Stars: Austin Hayden, Shian Denovan | Written and Directed by Andy Stewart


It was two years ago when I first saw blogger-turned-filmmaker Any Stewart’s short Dysmorphia, his superb take on the body-horror genre pioneered by the likes of David Cronenberg. Since then we’ve had the likes of Éric Falardeau’s Thanatomorphose – a feature length look at the physical breakdown of the human body –  and now comes Stewart’s Split.

I was a huge fan of Dysmorphia, so I was eager to see what Andy Stewart would bring to the screen for the second “act” of his three film body-horror trilogy. Even more so considering this was set to be more of a grotesque effects-filled story (perhaps Stewart’s homage to Cronenberg’s The Fly remake?)
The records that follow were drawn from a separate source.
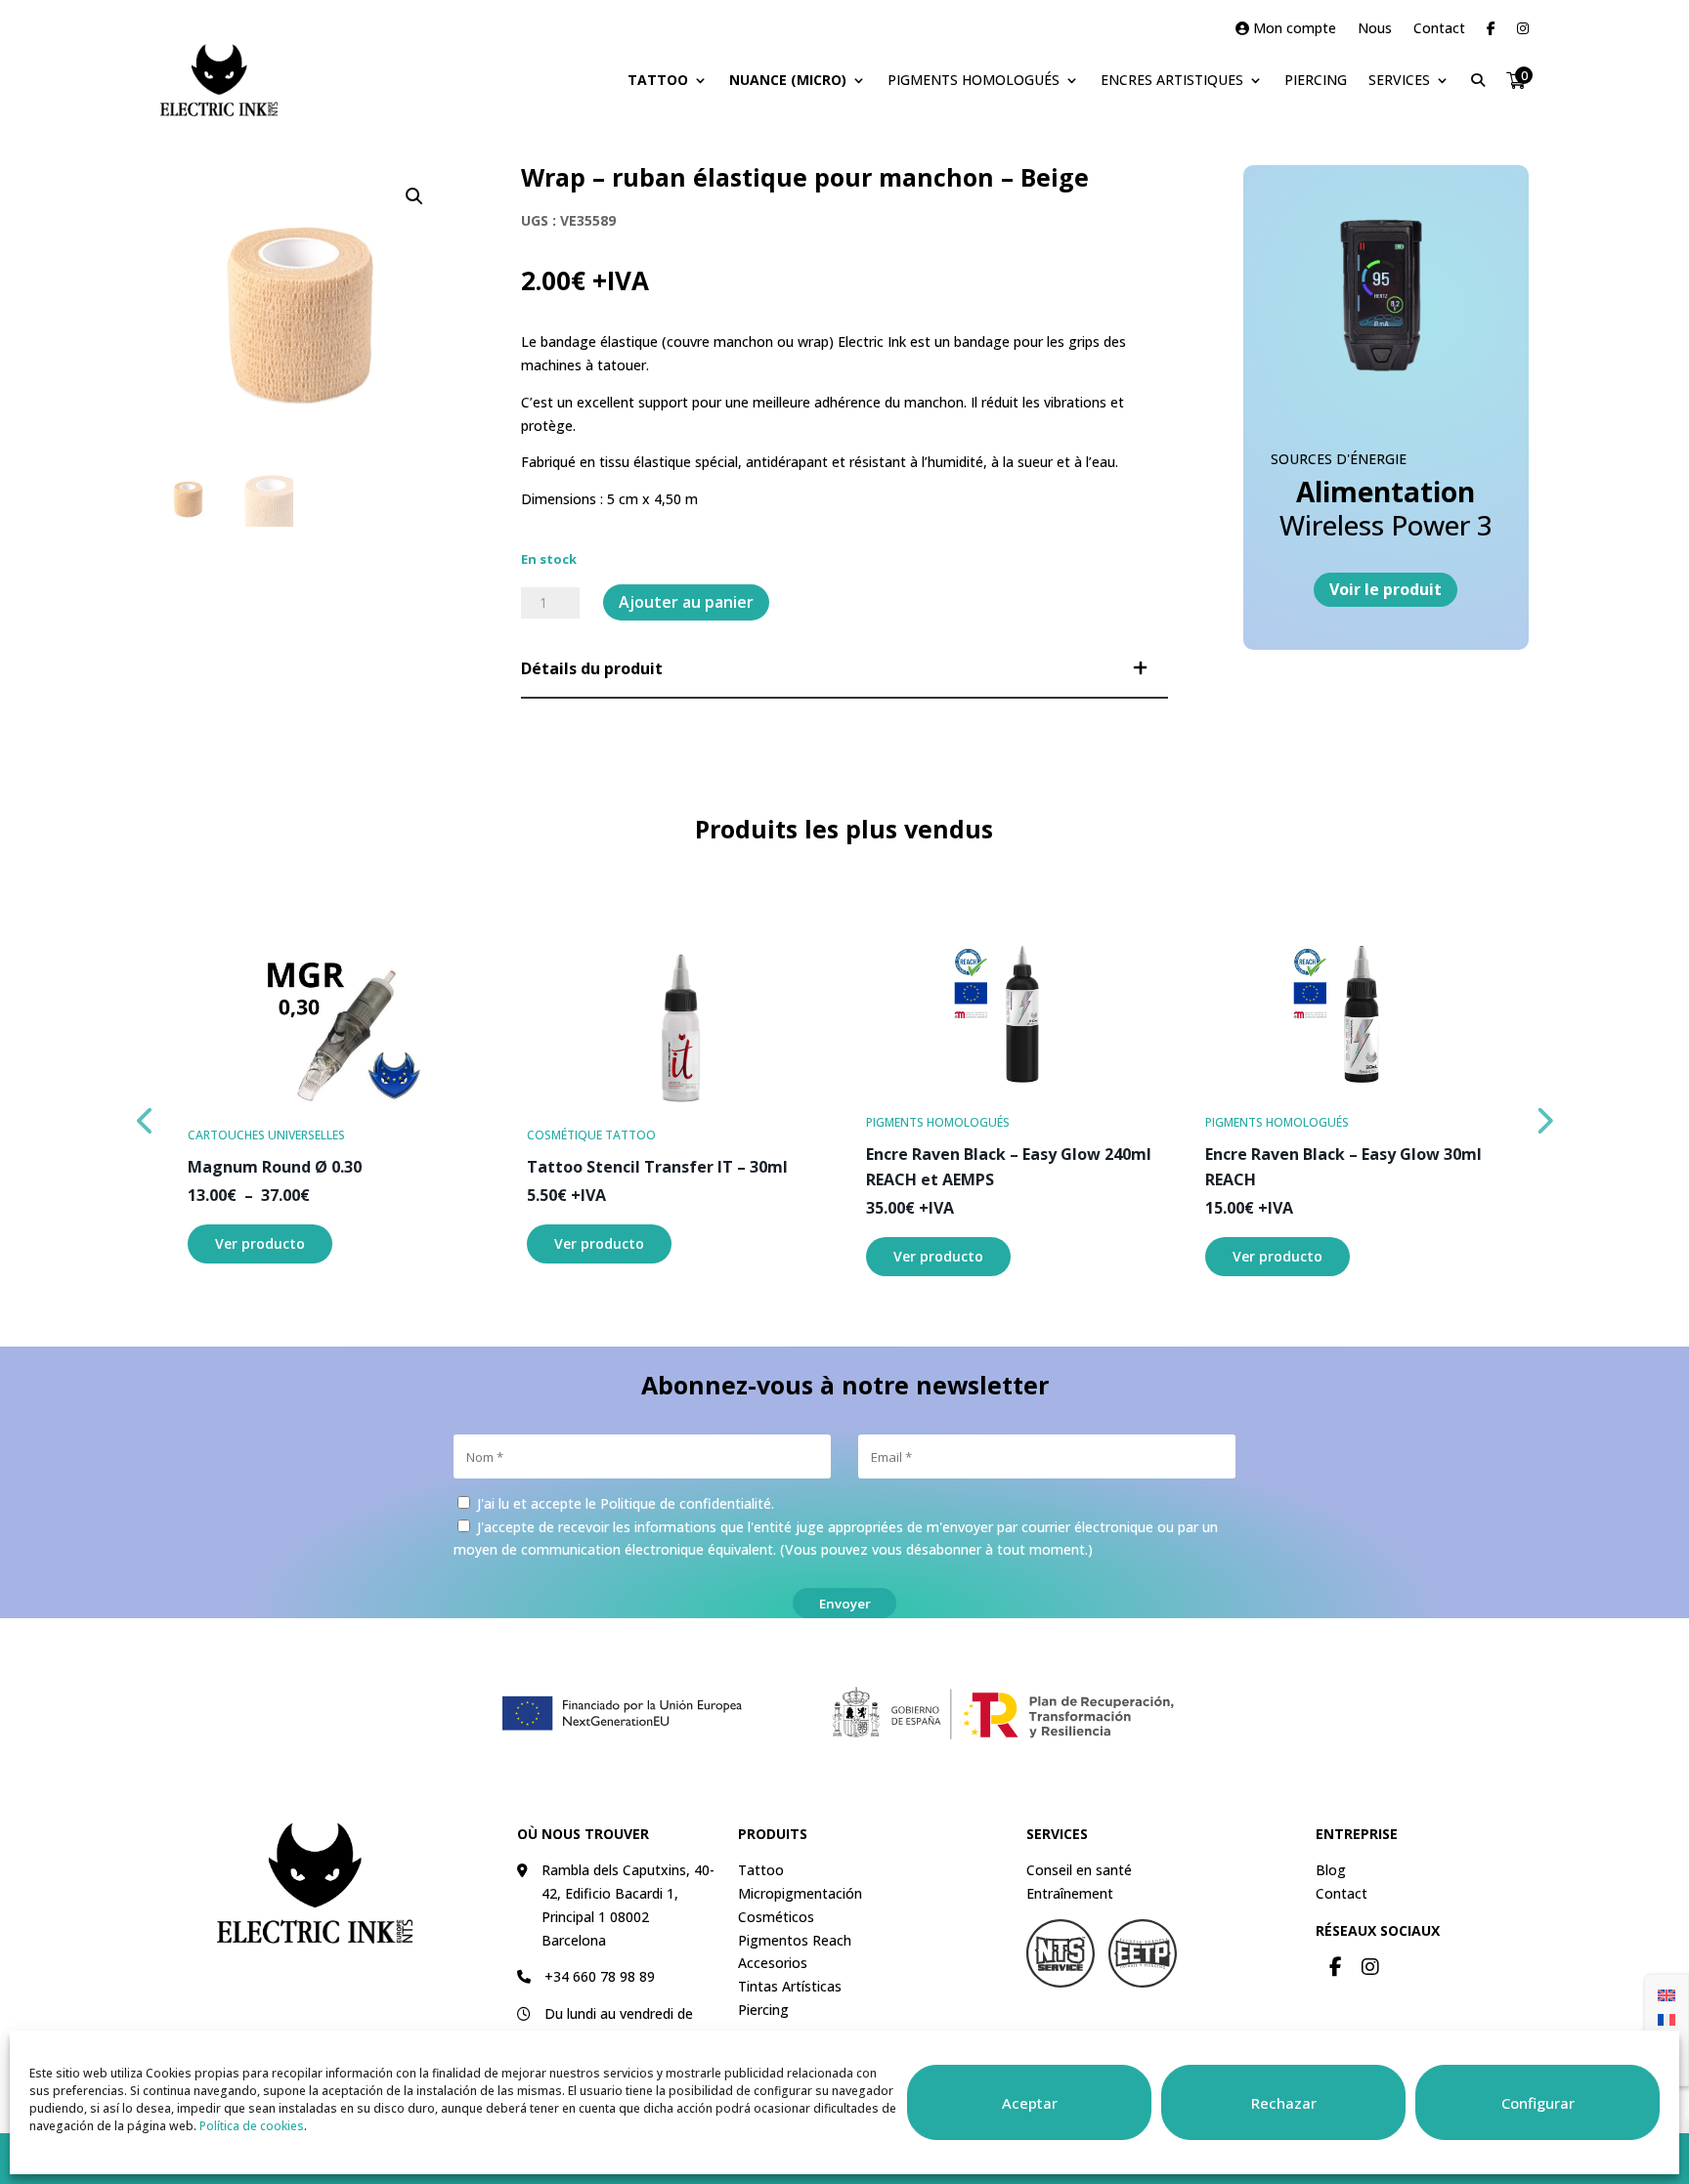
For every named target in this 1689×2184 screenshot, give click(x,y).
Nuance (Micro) (787, 79)
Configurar (1538, 2103)
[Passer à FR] (1666, 2018)
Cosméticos (776, 1916)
Guess what? I wasn’t disappointed.

Now I can’t go further without first mentioning Thanatomorphose. That film totally blew me away – director Éric Falardeau managed to make a gore-filled story that was also a metaphor for societies ills, touching on ideas of loneliness, hopelessness, bad body-image and self-loathing. And it shares a lot of similarities with Split. Both films are set in on locale (in both cases a flat) and both follow a central character as their body “breaks down” on them. However Stewart manages to tell his story in a mere 17 minutes and ultimately tells it better than Falardeau…
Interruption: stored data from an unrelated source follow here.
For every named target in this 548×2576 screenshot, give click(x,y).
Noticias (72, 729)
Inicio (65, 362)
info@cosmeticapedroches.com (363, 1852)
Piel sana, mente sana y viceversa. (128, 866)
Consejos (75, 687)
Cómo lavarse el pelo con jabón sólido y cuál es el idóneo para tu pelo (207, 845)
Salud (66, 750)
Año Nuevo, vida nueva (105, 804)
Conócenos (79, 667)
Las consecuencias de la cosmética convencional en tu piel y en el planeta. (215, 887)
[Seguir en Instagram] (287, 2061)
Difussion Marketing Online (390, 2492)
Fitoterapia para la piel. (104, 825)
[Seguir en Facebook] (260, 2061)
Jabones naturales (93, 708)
Like Dysmorphia before it, Split looks at one man’s extreme physical reaction to loss. Whereas Stewart’s last short film saw a man trying trying to mold himself to the exact image seen in a photo of the last time he was happy, this time round the physical changes are out of the protagonists control as his body manifests the emotional and psychological pain of a relationship break-up in physical form – his guilt and self-pity destroying him from the inside out, building from a enlarged “spot” on his chest to a full on, literal meltdown, of his flesh.

It’s interesting to note that Stewart somehow manages, effortlessly it seems, to imbue his stories and his characters with a real sense of pathos – he did it in Dysmorphia and he does it again here, even though in this case our lead character is actually the bad guy in this tale; as we find out through flashbacks that his girlfriend discovers he has seemingly cheated on her, leading to the “split” and his eventual physical breakdown.

Now I knew going into this film that it was set to feature quite a bit of effects work, but gory and gooey just don’t describe the effects of Split. The FX work by Grant Mason (Shallow Grave, The Wolfman) is tremendous, managing to be both repulsive and compelling at the same time, and also completely believeable – it’s easily some of the best effects work of any short film I’ve ever seen.

I cannot praise Split enough. It is a tour-de-force of storytelling and effects and without a doubt builds on the successes of Dysmorphia, boding well for Stewart’s third short, Ink – which you can back right now on Indiegogo.